Why don't you have the full article/report text directly on the website?

What makes PlanNYC unique? Can't I get all this information from other websites?

A story's link requires that I register or pay to view the article. Why?

What is RSS? How do I use it?

Who collects all this planning news and information?

Based on the articles you've selected and left out, I can tell you support project X and you're against project Y. I thought you were supposed to be neutral?!

What are the technical details of the site?

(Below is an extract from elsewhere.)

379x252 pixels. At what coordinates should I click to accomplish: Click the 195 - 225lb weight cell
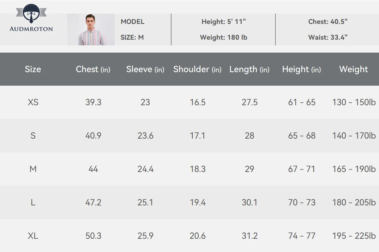[354, 236]
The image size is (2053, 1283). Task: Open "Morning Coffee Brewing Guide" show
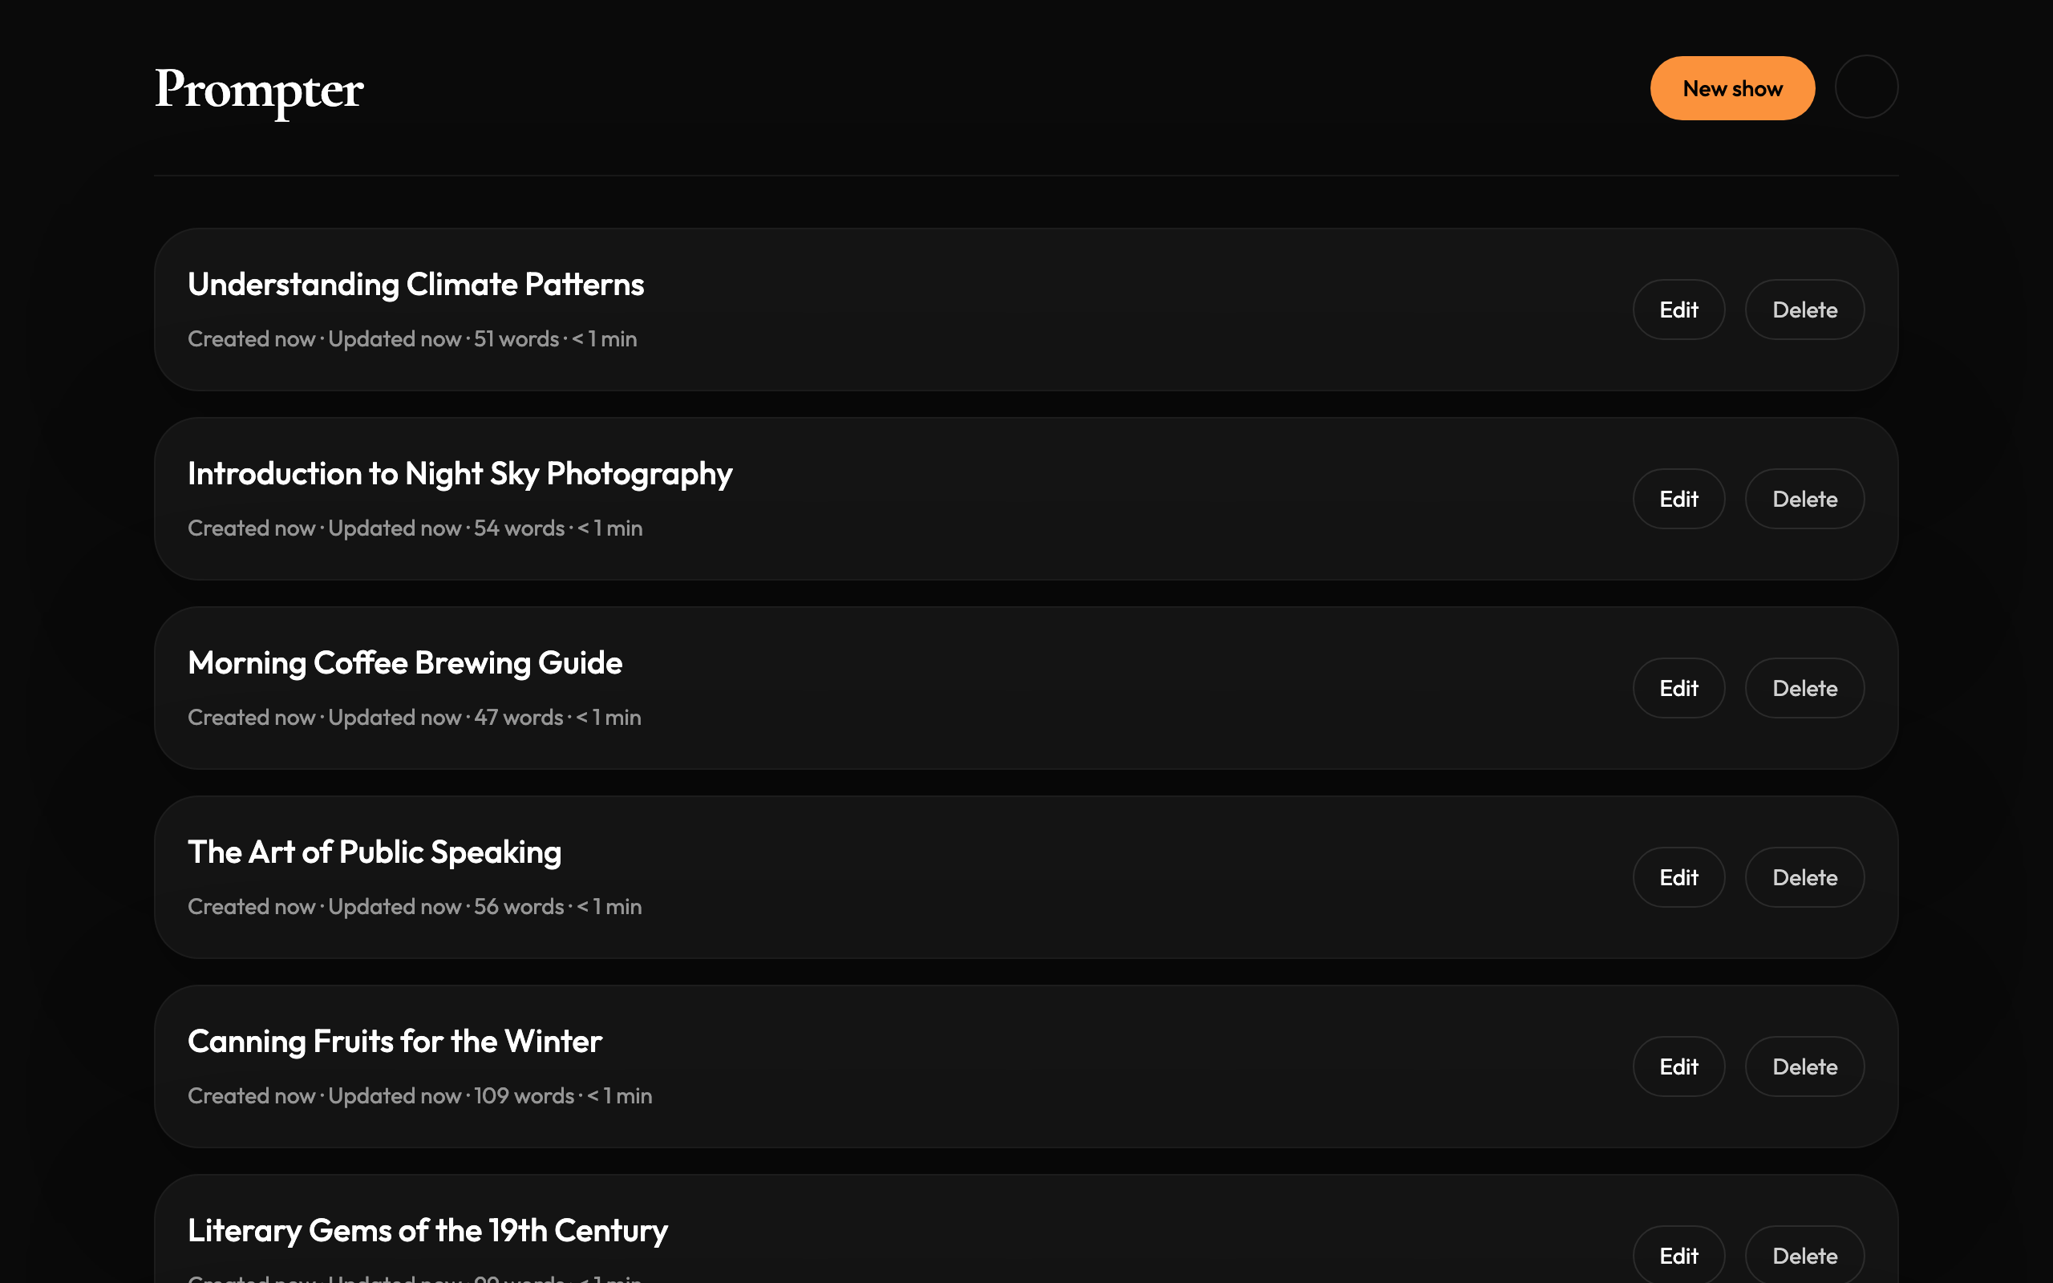[405, 663]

Where are all the maps, graphics, and photographs? This website is boring!

ANSWERS

What is PlanNYC?

PlanNYC is a web-based tool that improves access to information about major urban planning projects in New York City. Unlike traditional media web sites, PlanNYC is organized by both planning issue and neighborhood. Unlike government agency and advocacy websites, the Portal links to organizations with viewpoints on all sides of each issue.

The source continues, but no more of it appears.